● **SOURCE RECORDS**

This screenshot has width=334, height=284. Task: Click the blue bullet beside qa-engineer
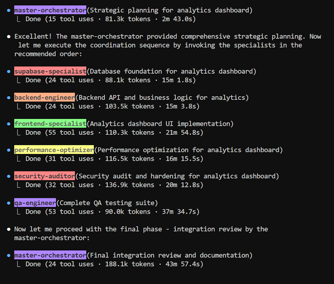click(8, 203)
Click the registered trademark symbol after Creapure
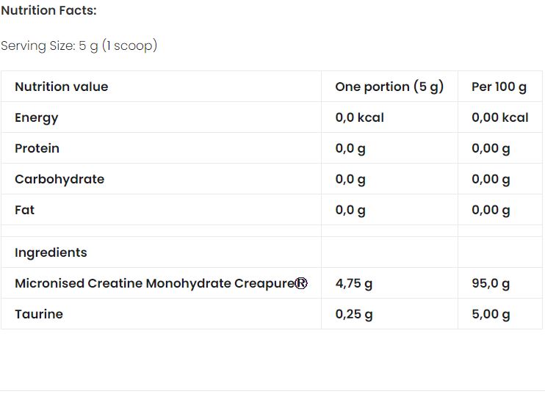 [x=301, y=283]
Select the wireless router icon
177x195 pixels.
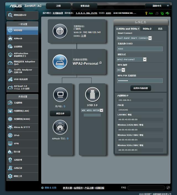pyautogui.click(x=60, y=62)
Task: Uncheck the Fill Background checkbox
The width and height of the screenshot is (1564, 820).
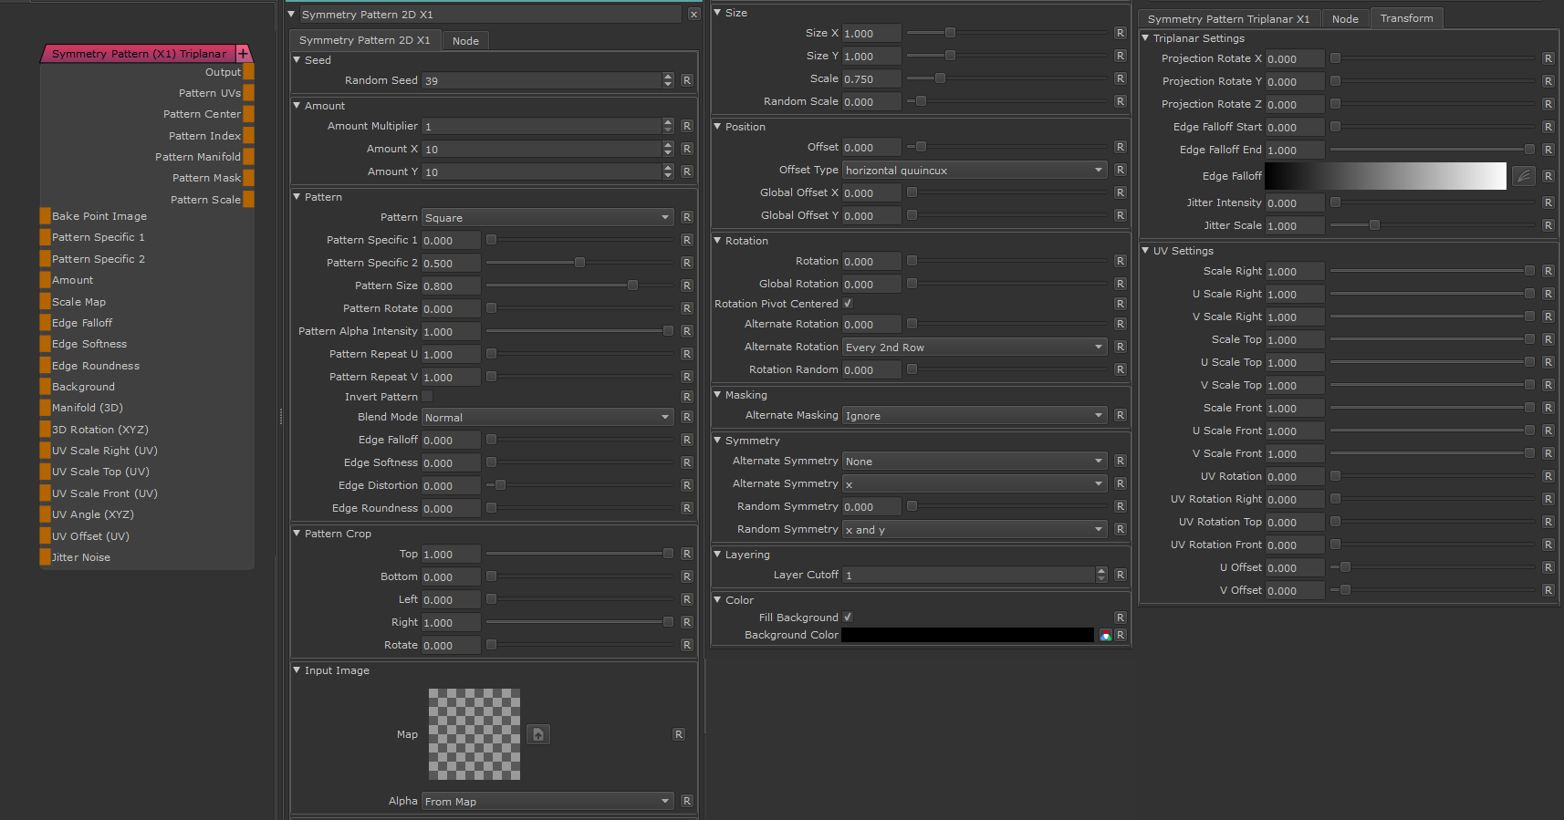Action: [848, 618]
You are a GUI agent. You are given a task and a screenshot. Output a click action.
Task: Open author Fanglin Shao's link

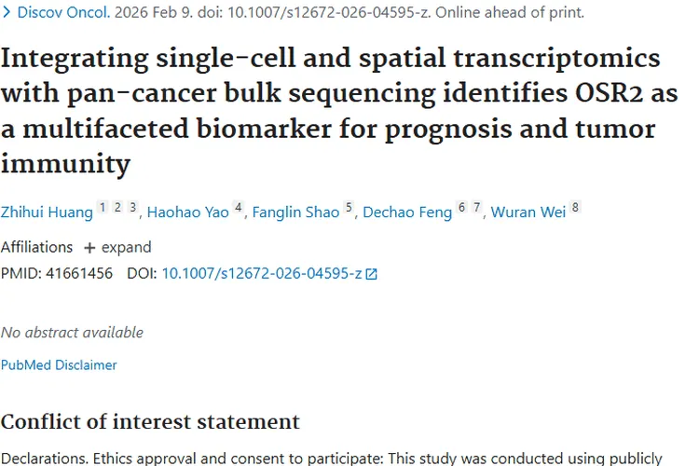296,212
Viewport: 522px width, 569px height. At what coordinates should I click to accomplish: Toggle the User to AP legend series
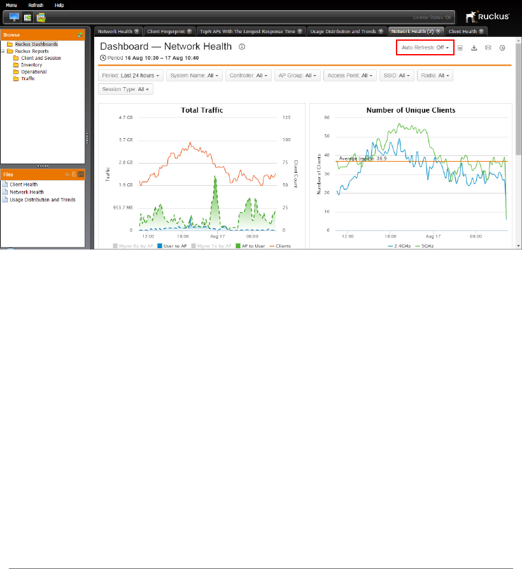(172, 246)
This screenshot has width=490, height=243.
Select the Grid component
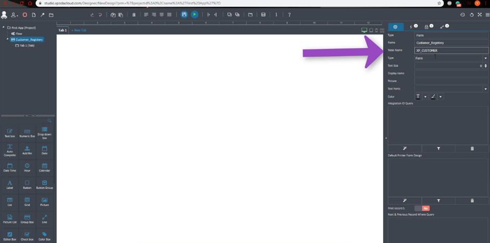pyautogui.click(x=27, y=202)
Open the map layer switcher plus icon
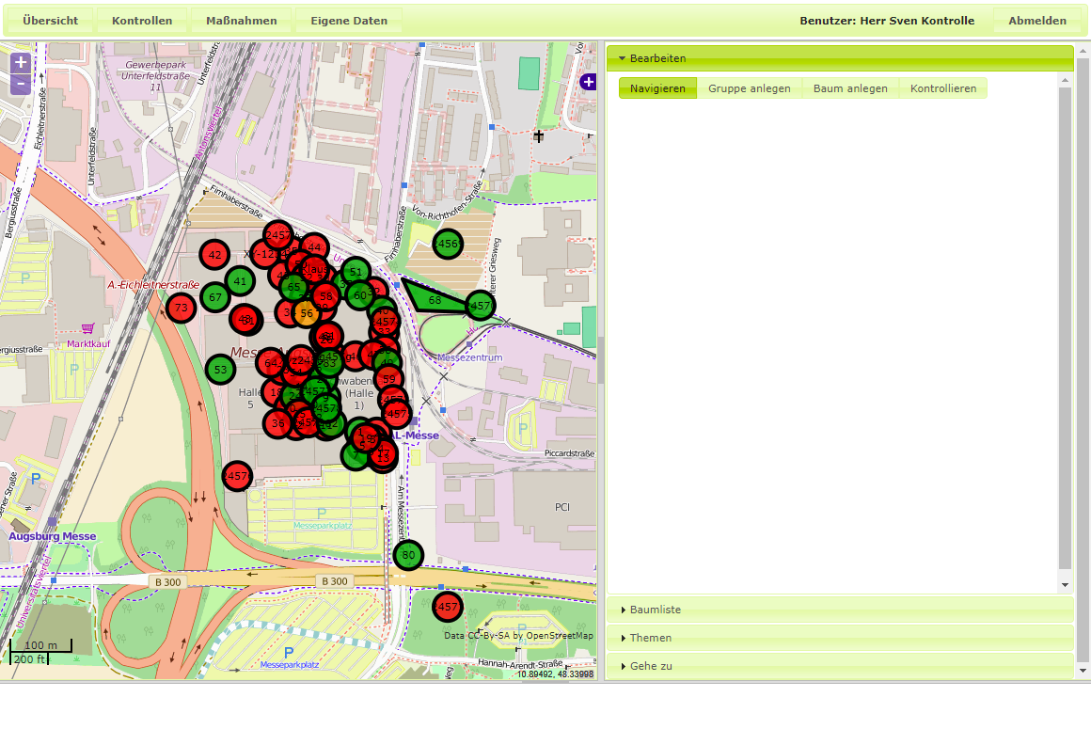The image size is (1091, 729). coord(589,82)
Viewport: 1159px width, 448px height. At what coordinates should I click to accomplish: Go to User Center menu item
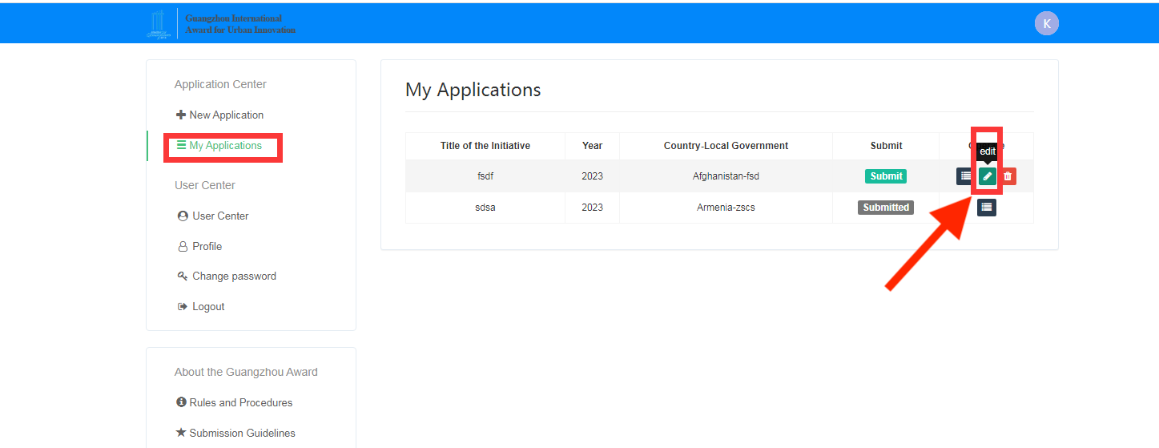point(220,216)
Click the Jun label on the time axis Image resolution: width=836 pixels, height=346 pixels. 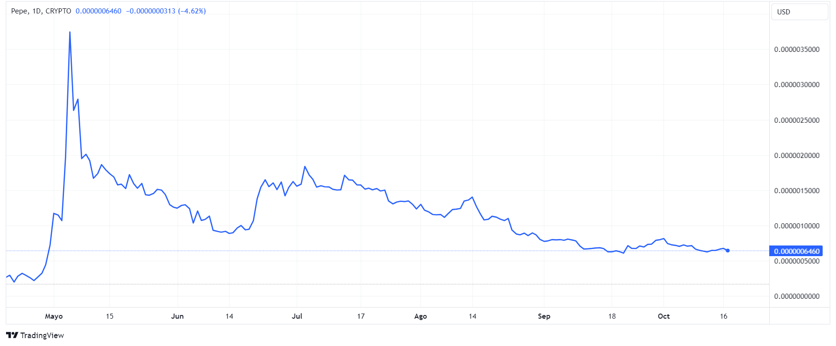pyautogui.click(x=177, y=316)
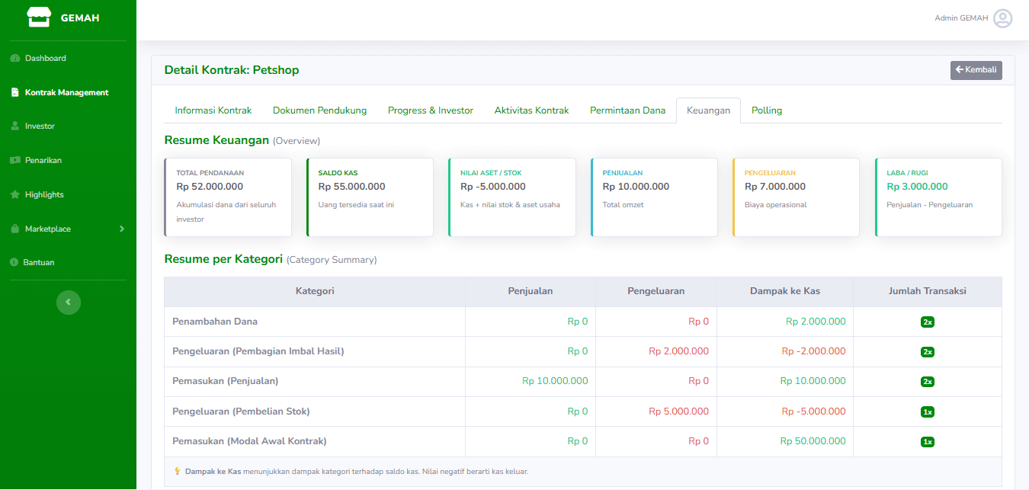Go to Progress & Investor tab

pos(430,110)
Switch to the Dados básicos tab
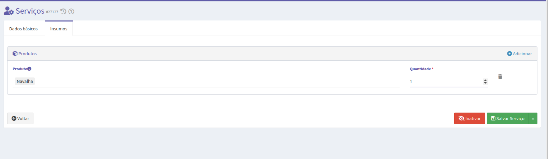 (24, 29)
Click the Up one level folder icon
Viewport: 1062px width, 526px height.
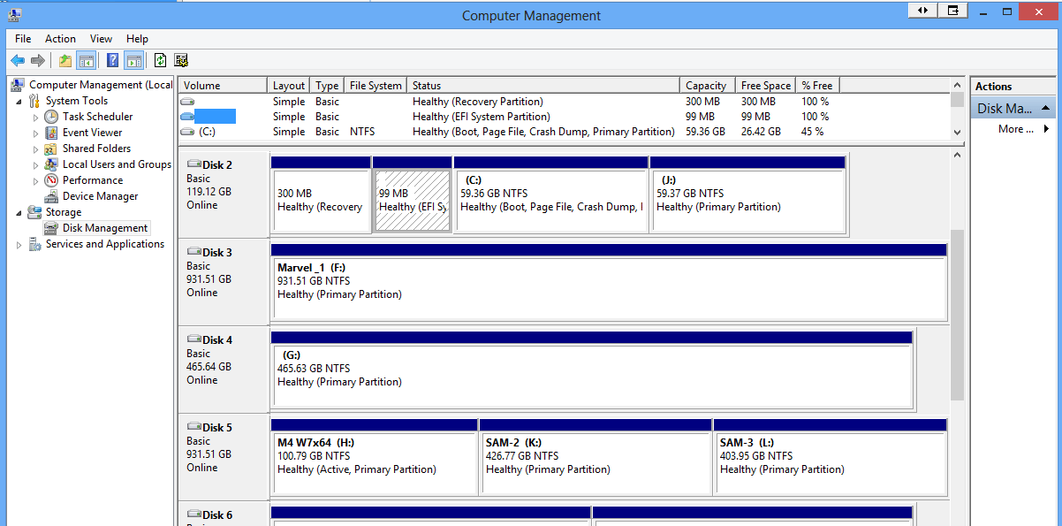65,60
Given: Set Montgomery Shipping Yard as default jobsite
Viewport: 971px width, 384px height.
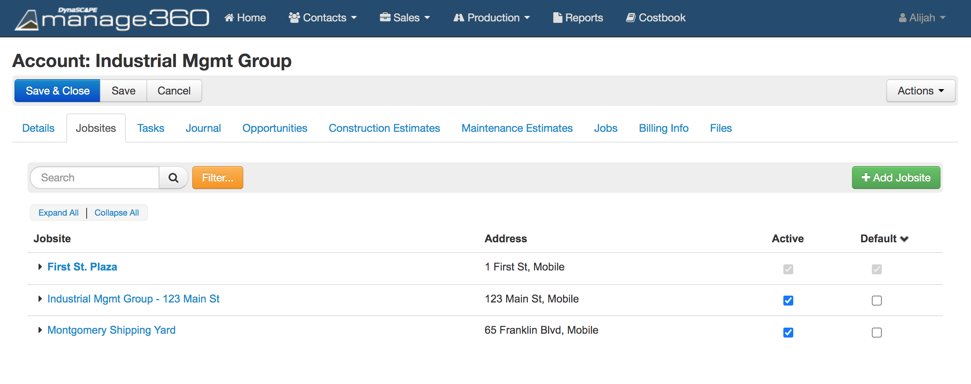Looking at the screenshot, I should pos(876,333).
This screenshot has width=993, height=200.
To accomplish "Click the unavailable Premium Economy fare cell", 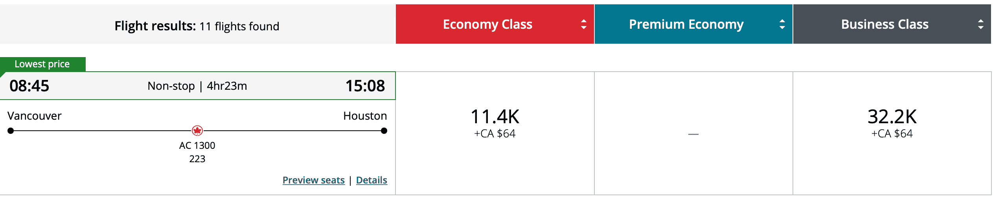I will (693, 134).
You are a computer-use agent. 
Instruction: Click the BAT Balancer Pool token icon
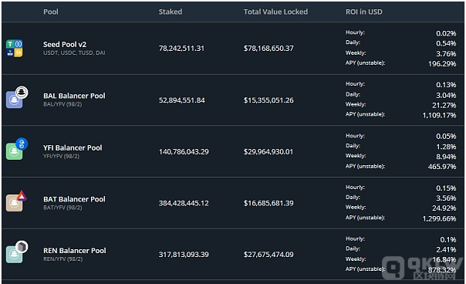click(x=16, y=201)
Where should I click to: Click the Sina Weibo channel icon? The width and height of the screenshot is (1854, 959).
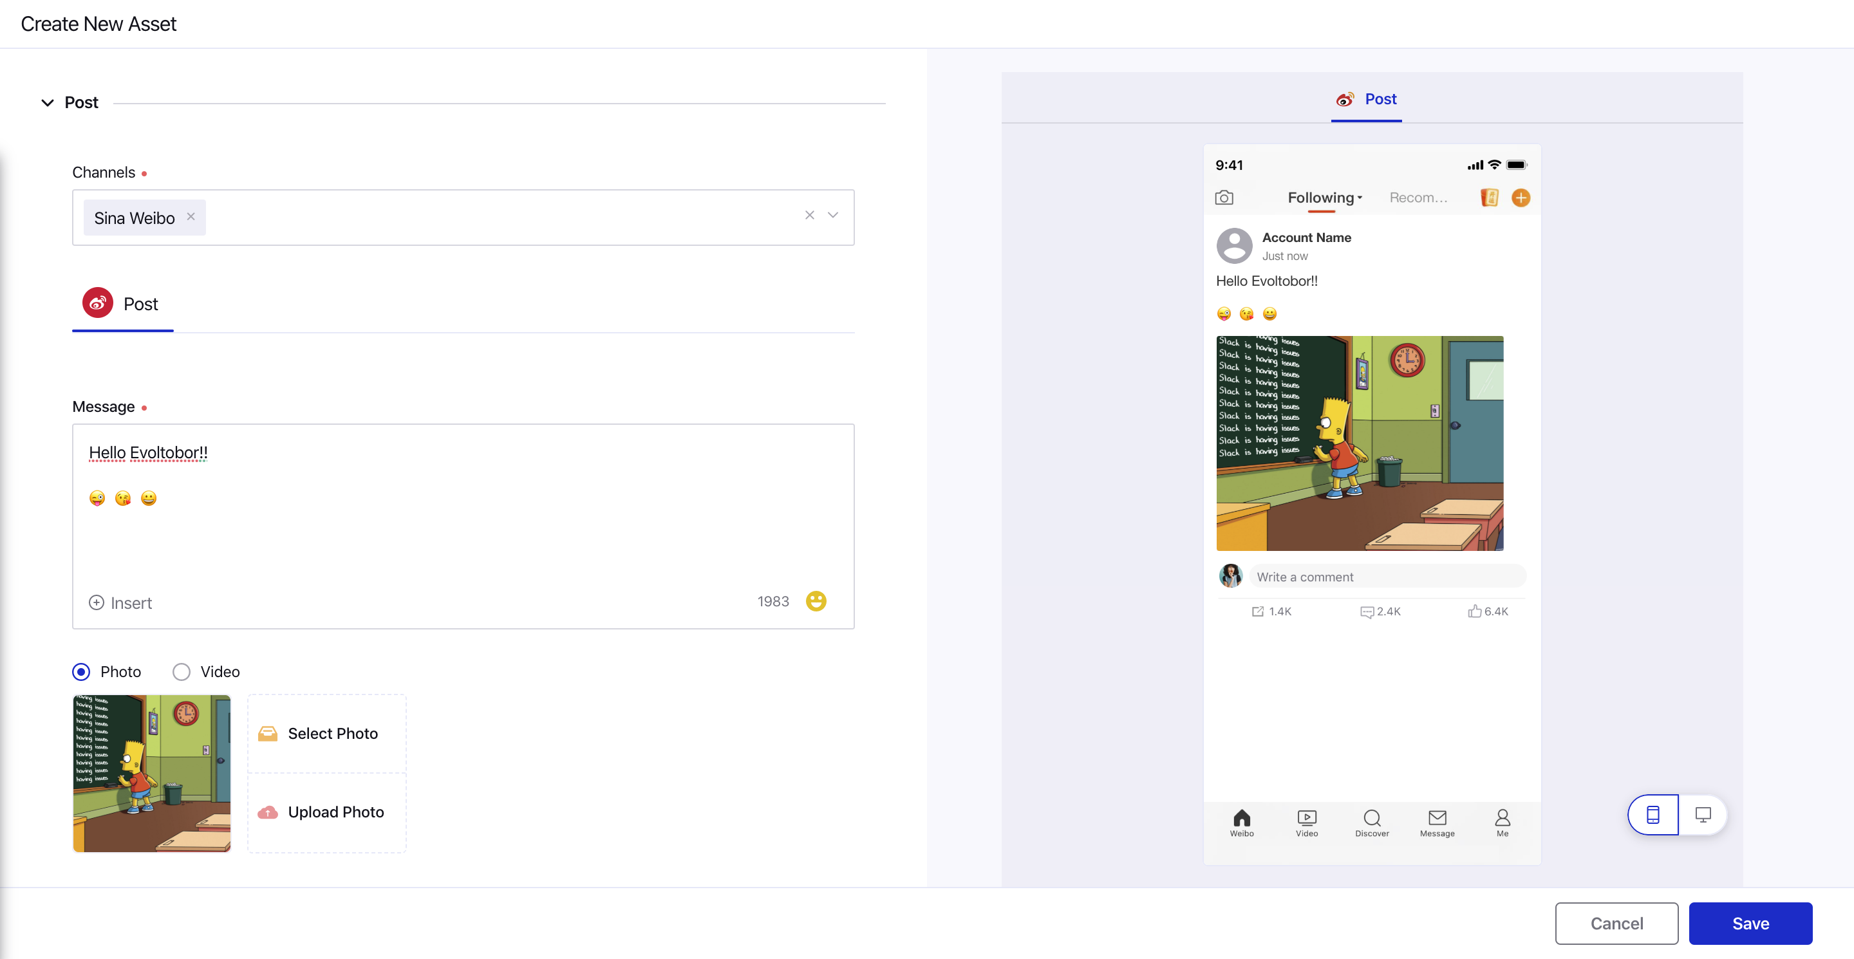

● **EXERCISE DESCRIPTION**
In the copy you return, include exactly the lines from the one containing "Instruction: Click the" through the final line of the listing, and no pictures.

● **YOUR SOLUTION**
Instruction: Click the BAT Balancer Pool token icon
click(x=16, y=201)
Where should I click to: Click the Sina Weibo channel icon? The width and height of the screenshot is (1854, 959).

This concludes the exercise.